Lines containing "output": state how many there are in these entries, and write only that number.
╔══
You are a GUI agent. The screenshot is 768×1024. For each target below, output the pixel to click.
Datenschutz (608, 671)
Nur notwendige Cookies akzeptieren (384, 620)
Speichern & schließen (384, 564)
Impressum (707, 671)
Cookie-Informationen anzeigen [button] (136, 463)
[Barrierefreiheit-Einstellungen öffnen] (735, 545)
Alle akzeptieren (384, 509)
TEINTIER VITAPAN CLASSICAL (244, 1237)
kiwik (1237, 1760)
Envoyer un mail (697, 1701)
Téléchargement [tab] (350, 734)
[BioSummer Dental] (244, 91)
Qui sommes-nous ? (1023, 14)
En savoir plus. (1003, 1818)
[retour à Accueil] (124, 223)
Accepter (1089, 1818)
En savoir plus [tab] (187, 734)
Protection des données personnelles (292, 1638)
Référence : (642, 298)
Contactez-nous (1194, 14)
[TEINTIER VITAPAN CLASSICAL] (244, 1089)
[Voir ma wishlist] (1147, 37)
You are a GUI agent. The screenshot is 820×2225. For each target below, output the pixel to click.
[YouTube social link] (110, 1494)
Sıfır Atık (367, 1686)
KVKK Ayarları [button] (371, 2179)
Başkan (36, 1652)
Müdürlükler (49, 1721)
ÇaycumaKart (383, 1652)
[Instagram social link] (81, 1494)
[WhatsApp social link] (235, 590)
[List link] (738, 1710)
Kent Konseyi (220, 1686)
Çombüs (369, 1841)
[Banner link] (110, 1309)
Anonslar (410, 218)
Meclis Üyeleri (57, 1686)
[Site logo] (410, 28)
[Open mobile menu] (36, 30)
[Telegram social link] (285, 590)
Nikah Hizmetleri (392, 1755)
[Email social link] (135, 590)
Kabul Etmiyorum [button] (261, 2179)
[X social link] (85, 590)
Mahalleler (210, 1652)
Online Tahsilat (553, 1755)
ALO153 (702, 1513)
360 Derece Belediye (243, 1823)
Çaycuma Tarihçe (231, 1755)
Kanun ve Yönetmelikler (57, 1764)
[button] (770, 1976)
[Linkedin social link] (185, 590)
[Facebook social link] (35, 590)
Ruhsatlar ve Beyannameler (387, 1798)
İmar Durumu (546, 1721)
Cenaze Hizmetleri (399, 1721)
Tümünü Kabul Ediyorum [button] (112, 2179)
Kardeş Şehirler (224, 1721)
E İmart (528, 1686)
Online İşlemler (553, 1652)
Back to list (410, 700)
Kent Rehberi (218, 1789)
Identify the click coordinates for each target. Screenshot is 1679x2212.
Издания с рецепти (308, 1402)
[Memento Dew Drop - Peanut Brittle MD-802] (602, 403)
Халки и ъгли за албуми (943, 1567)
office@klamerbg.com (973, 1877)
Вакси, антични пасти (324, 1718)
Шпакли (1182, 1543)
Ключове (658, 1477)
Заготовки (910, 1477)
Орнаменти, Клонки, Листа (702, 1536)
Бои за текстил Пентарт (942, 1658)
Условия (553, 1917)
╚══
--- Response ---
2